Она сняла флиску и наклонилась, нашаривая тапочки под тумбочкой. Тумбочка давно уже стояла неустойчиво, одна ножка шаталась. Сейчас Элла оперлась на нее слишком сильно, тумбочка закачалась, и… еле-еле Элла ее удержала, но сумка свалилась на пол, из нее вывалилось все содержимое и раскатилось по прихожей.

Элла чертыхнулась, собрала все мелочи, скрипнула зубами, увидев, что раскололась пудреница, и тут ей под руку попался крошечный сверток. Ах да, это та ненормальная сунула ей сережку возле кафе.

Элла развернула сверток и увидела серьгу.

Самая обычная золотая сережка в форме ракушки, а внутри – крошечная жемчужинка. Ну да, замочек слабый, поняла Элла, повертев сережку, вот неизвестная женщина ее и потеряла. А та, вторая, нашла и не придумала ничего лучше, чем сунуть серьгу первой попавшейся, которая показалась ей похожей на ее знакомую. Да Элла и сережек-то не носит, у нее вообще уши не проколоты.

Вот интересно, как та баба в понедельник оправдываться будет перед той, настоящей, которая потеряла сережку… как она назвала Эллу? Ага, Норой. Какое неприятное имя… Нора. Похоже на крысиную нору. Или кроличью.

Да, эта Нора серьгу свою не увидит. Ну что ж, не такая большая потеря, вещь недорогая, купит себе новые. А Элле давно пора выбросить из головы этот случай и сосредоточиться на работе.

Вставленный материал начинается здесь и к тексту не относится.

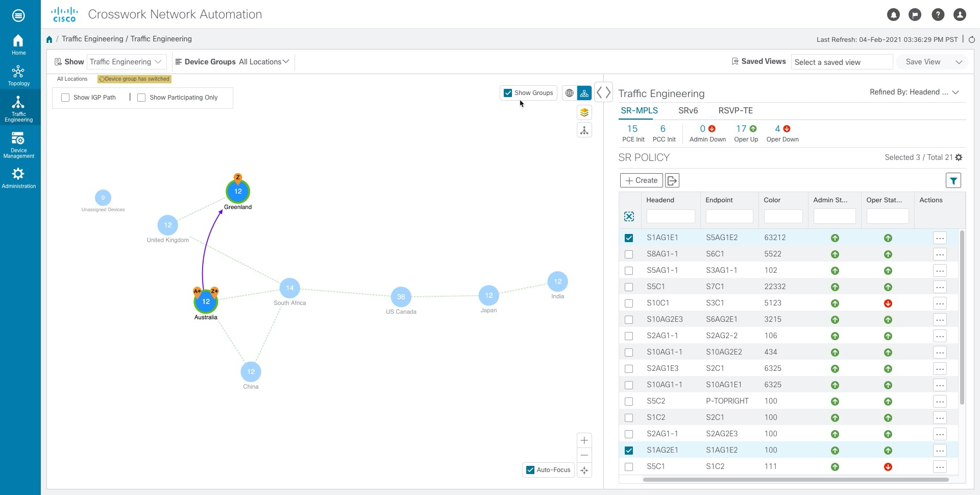Click the Headend filter input field
The width and height of the screenshot is (980, 495).
pos(671,216)
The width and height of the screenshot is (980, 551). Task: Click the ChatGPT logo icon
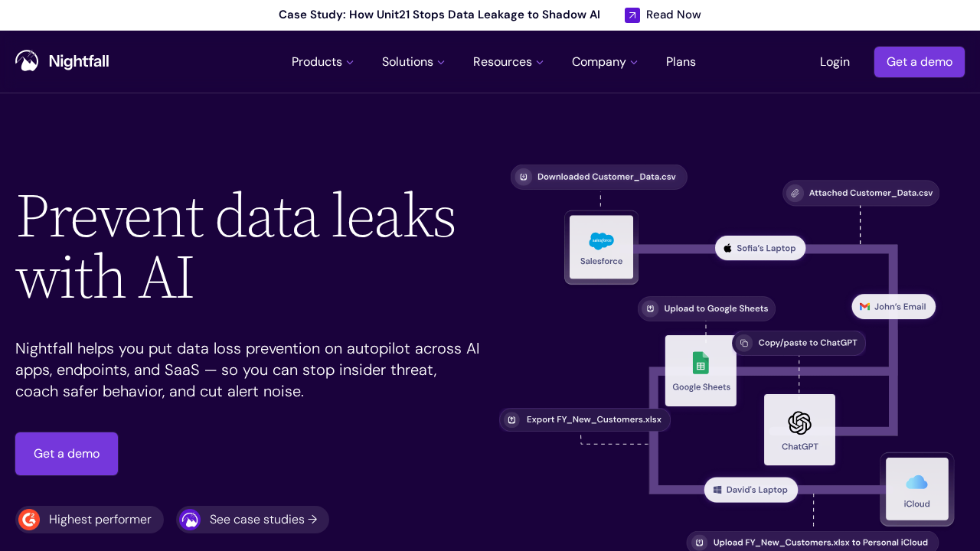[x=799, y=422]
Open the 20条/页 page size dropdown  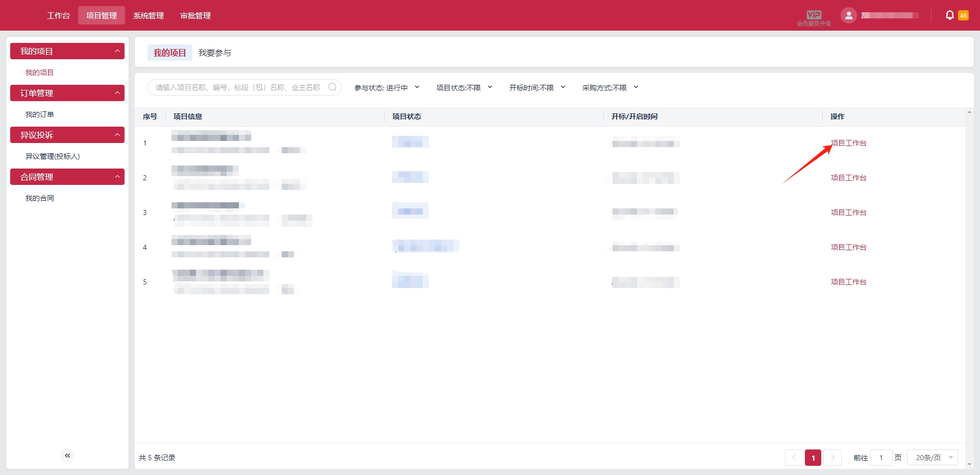(x=933, y=458)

Она уселась за стол, включила компьютер и открыла нужный файл. Ну и как там поживает доктор Фрейд?..


Смеркалось. По улице Белелесгассе, которая вела от Николаевой площади в Йозефов, к Старому еврейскому кладбищу, шел прилично одетый молодой человек. Кроме него, на улице не было ни души, его шаги гулко отдавались от стен старых домов.

Молодой человек подошел к низкой стене кладбища, вошел в узкую калитку…

Перед ним теснились тысячи древних каменных надгробий, тысячи плит, скопившихся на этом кладбище за четыре столетия. Плиты кренились, как будто склонившись перед Всевышним в безмолвной, бесконечной молитве. Некоторые соприкасались верхними краями, словно тихо переговаривались между собой о чем-то сокровенном. На них виднелись загадочные клинописные надписи на иврите и простые рисунки, полустертые временем, сложенные в молитве руки, виноградные грозди, священные сосуды…

Как среди этих бесчисленных надгробий найти могилу своего предка?

Почти совсем стемнело, и там и тут над могилами появилось странное бледное свечение, раздавался едва слышный шепот – то ли ветерок шелестел среди ветвей, то ли духи мертвых переговаривались между собой.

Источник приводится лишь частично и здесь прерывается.